■ TASKS AND EXERCISES ■
**1.** Translate this sentence from the passage on women leaders and military force into Spanish: "Park and her army threatened to wipe North Korea “off the face of the earth” if it dared to launch a nuclear attack."
**2.** Please decide whether each statement agrees with the passage on women leaders and military force. Answer yes or no and quote the deciding words. (a) Clinton at first sought a diplomatic resolution in Libya. (b) Robert Gates supported military action in Libya. (c) Park Geun-hye served as president from 2013 to 2017.
**3.** In the passage on women leaders and military force, what was Park Geun-hye convicted of?

■ TEXT SHOWN ■
---------------
Operation Blue Star was launched by Gandhi to remove one of her political adversaries in another state. Under her directions, soldiers fired into civilian buildings including Sikh temples which resulted in the death of 8 innocent people. The locals fought back and it turned into large conflict resulting in thousands of deaths of soldiers and civilians. A few months later 2 of her personal body guards assassinated her. They shot her, through down the guns and said “I have done what I had to do”. Many Indians celebrated them as heroes for ending her tyrannical reign.
Park Geun-hye, the first female president of South Korea who served from 2013 to 2017 was described as “dangerously aggressive.” Park and her army threatened to wipe North Korea “off the face of the earth” if it dared to launch a nuclear attack. Park reportedly told her generals that if North Korea staged even a limited attack, they should strike back “without political consideration” and without waiting for her approval. She was ultimately impeached and convicted of corruption charges
In the U.S., in 2011, Secretary of State Hillary Clinton urged President Obama to take military action in Libya. Although she initially sought a diplomatic resolution, Clinton changed course and convinced Obama of the advantages of military action. Male leaders including Defense Secretary Robert Gates and national security adviser Thomas Donilon were against the military action.
---------------
■ DATASET SECTION ■

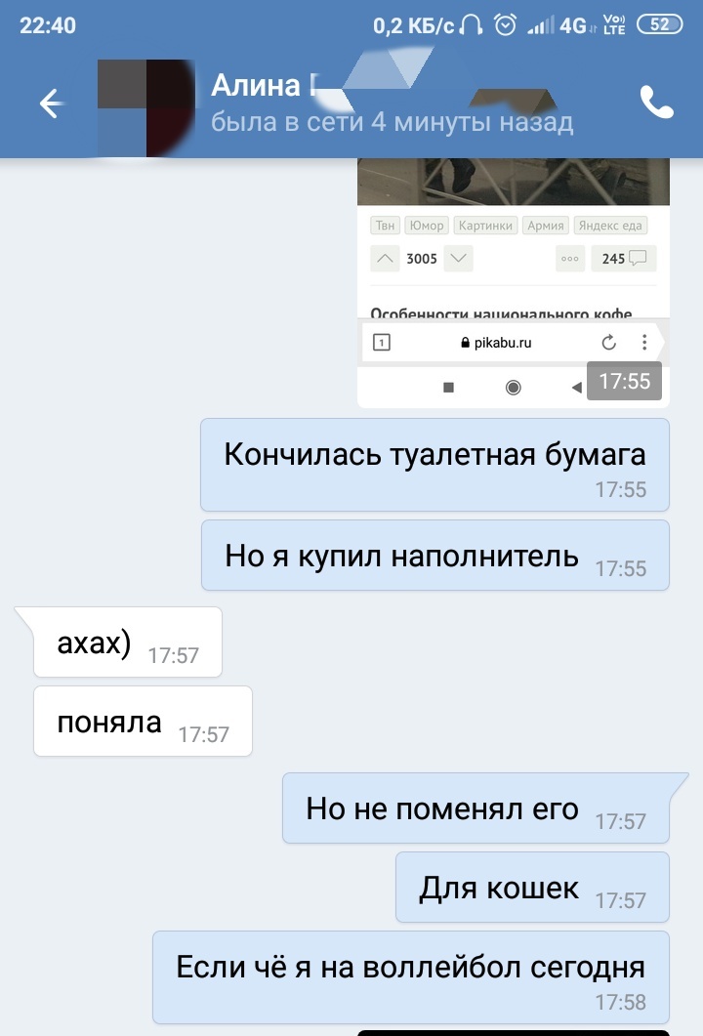Open the contact's blurred avatar picture
703x1036 pixels.
tap(146, 107)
---------------
■ EXPECTED RESULTS ■
**1.** Park y su ejército amenazaron con borrar a Corea del Norte «de la faz de la tierra» si se atrevía a lanzar un ataque nuclear.

**2.**
(a) Yes: "Although she initially sought a diplomatic resolution"
(b) No: "Male leaders including Defense Secretary Robert Gates and national security adviser Thomas Donilon were against the military action."
(c) Yes: "who served from 2013 to 2017"

**3.** Corruption charges.